In letzter Zeit häufen sich hier – so fällt mir auf – Beiträge, die man als »Rants« bezeichnen könnte. Allerdings mag ich das Wort, auch aufgrund seiner Definition (»leidenschaftliche und emotionale Wutreden«) nicht sonderlich gerne, es klingt mir als Überschrift etwas zu stumpf und zu emotional. Ich versuche lieber, über alltägliche Umstände, die mich nerven oder mit den Augen rollen lassen, mit einem Ideechen Abstand und einem Quentchen Spott zu bloggen, denn letztendlich soll der Output ja auch (gerne) gelesen werden. Humorlose Nölkaskaden möge man bitte anderswo suchen.

Viele Impulse zu meinem heutigen Thema liefern unter anderem suboptimale Umsetzungsversuche dessen, was gemeinhin »Digitalisierung« genannt wird. Sie sind für mich ein fast täglicher Quell des Stutzens und Brauenhebens. »Grund dafür ist«, würde die Ansagestimme der Deutschen Bahn nun einleiten, dass die Prozesse, in welche viele User dadurch verwickelt werden, zumeist … wie formuliere ich es? Denn »nicht richtig zuende gedacht sind« wäre falsch, denn sie sind sehr viel häufiger bereits gleich zu Beginn unfamos ersonnen. Mein häufigster Eindruck bei Abläufen, die nicht funktionieren* ist der, dass die »Konzepte« dahinter fast immer vier große Schwachpunkte aufweisen:

  • Die Abläufe wurden von Menschen erdacht, die entweder nicht willens oder in der Lage waren, sich vorher empathisch und kompetent in die Situation der späteren Anwender oder Nutzer der Prozesse hineinzuversetzen, so dass das Resultat zwar im besten Fall »auf dem Papier« funktionieren könnte, es aber in der Realität zumeist nicht tut.
  • Die Planer der Prozesse hatten hinterher entweder keine Zeit, keine Lust oder beides, ihre ausgetüftelte Lösung wenigstens einmal selbst, inklusive aller Optionen und Eventualitäten, zu durchlaufen, so dass an vielen Stellen Lücken, Fehler, Irritationen, Sackgassen und weitere Ärgernisse lauern, die bei einem gewissenhaften Testlauf eigentlich hätten auffallen müssen.

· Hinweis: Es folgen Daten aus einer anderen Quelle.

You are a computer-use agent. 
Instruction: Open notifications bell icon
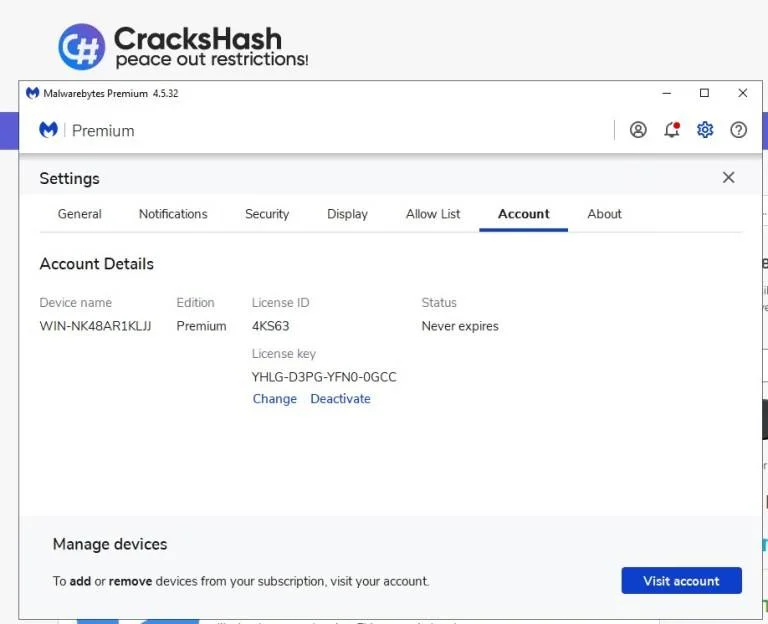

  • Die Gruppe der Prozessausdenker scheint sich generell nicht mit der Gruppe Menschen zu überlappen, die hinterher diesen Prozess nutzen oder auf ihn angewiesen sind (z.B. Menschen, die sich Abläufe für Zug- oder Buspassagiere ausdenken, aber selber ausschließlich Auto fahren). So bleibt ihnen nach ihrem Projekt jedwede ärgerliche Erfahrung mit den eigenen halbgaren Arbeitsergebnissen erspart.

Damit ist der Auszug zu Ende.